Page text »
··········

# Trying to decide on Harman vs. Quadrafire



## JoeR3155 (Mar 5, 2017)

Hello All,
This site has been a huge help to this novice trying to learn about Pellet stoves.  After doing lots of on-line research, I'm still struggling to decide on a pellet stove, and yes, it's the age-old question of Harman vs. Quadrafire. I've seen this described as the same as a  "Ford vs. Chevy" debate, but nevertheless I'd value some input.

The stove will be going into our 1100 sq ft. seasonal cottage in New Hampshire.  We are looking to be able to use the cottage from early spring through late fall, but won't be using the system in the dead of winter.

There's a Quadrafire dealer in our area that's got a very good reputation, and we (okay, my wife) were quickly attracted to the Mt. Vernon AE.  Here's what we like about it: Quietness, ability to connect a programmable thermostat (so we can pre-heat prior to arriving on the weekend), ability to run (sort of) off of a battery, large hopper, and the dealer reputation.

But I'm a little put off by things I've read about expensive parts on the Quad.

We're also considering the Harman Absolute 43.  We don't know anything about how good the Harman dealer is, but I would guess if they stunk then Harman wouldn't keep them on (?). On the plus side is the Harman reputation - big in my eyes, and that the stove can be cleaned without turning it off (according to the sales rep).  The downside to the Harman is that it can't connect to a programmable thermostat, and we'd need to get an inverter (plus battery) to run during power outages.  Also, we don't know anything about the dealer, which concerns me a bit.

The bottom line is:  We like the features on the MVAE better - and also the dealer - but I don't want to be second guessing myself if we buy a unit with reliability issues.  I'd rather have a reliable stove that needs a little more maintenance, than a low maintenance stove that breaks down.

··········

Stored data »
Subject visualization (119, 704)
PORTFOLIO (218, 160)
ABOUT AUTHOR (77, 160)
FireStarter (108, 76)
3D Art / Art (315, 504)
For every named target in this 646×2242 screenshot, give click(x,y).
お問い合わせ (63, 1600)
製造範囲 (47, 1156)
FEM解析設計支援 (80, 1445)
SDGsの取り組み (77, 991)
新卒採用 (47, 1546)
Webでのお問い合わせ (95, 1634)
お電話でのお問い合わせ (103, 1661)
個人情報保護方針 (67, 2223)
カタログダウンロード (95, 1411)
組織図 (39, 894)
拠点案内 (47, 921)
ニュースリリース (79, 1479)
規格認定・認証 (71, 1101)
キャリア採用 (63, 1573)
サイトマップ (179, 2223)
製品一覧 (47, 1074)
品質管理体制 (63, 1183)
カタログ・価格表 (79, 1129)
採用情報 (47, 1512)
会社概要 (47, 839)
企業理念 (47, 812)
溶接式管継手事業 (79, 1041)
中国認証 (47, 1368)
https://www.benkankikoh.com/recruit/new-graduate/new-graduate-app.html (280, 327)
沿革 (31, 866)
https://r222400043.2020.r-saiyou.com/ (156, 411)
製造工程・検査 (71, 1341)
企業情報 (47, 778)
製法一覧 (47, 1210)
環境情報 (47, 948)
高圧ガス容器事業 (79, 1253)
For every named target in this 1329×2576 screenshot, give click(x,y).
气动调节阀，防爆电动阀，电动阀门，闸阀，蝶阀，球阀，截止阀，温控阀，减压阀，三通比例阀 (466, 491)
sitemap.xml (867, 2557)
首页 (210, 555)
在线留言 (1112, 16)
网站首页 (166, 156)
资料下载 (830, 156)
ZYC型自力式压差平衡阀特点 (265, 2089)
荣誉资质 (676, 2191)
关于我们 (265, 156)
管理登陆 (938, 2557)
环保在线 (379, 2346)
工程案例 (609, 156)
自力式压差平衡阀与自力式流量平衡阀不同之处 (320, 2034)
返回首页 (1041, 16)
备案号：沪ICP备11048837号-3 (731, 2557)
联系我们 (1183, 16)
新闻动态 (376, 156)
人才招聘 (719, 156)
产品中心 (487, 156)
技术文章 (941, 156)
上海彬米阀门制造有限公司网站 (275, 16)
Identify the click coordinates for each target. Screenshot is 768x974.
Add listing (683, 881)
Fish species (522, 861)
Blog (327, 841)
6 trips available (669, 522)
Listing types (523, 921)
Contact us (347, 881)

··········

Requirements »
**a)** Print the stretch of the pellet stove post from "We're also considering" through "that breaks down.".
**b)** Summarize the pellet stove post in two sentences.
**c)** Rewrite the paragraph of the pellet stove post beginning "We're also considering the Harman Absolute 43" as a bulleted list that keeps its main facts.
The records have no connection to the pellet stove post.

Answers by task »
**a)**
We're also considering the Harman Absolute 43.  We don't know anything about how good the Harman dealer is, but I would guess if they stunk then Harman wouldn't keep them on (?). On the plus side is the Harman reputation - big in my eyes, and that the stove can be cleaned without turning it off (according to the sales rep).  The downside to the Harman is that it can't connect to a programmable thermostat, and we'd need to get an inverter (plus battery) to run during power outages.  Also, we don't know anything about the dealer, which concerns me a bit.

The bottom line is:  We like the features on the MVAE better - and also the dealer - but I don't want to be second guessing myself if we buy a unit with reliability issues.  I'd rather have a reliable stove that needs a little more maintenance, than a low maintenance stove that breaks down.

**b)** A novice is choosing between a Quadrafire Mt. Vernon AE and a Harman Absolute 43 pellet stove for an 1100 sq ft seasonal cottage in New Hampshire that will be used from early spring through late fall. The poster prefers the Mt. Vernon AE's features and its well-regarded dealer but is put off by reports of expensive Quadrafire parts, and would rather have a reliable stove that needs more maintenance than a low-maintenance one that breaks down.

**c)**
- Model under consideration: Harman Absolute 43
- Pros: the Harman reputation, which matters a lot to the poster, and the ability to clean the stove without turning it off (according to the sales rep)
- Cons: it cannot connect to a programmable thermostat, and it would need an inverter plus battery to run during power outages
- Dealer: nothing is known about the Harman dealer, which concerns the poster a bit, though the poster guesses Harman would not keep a bad dealer on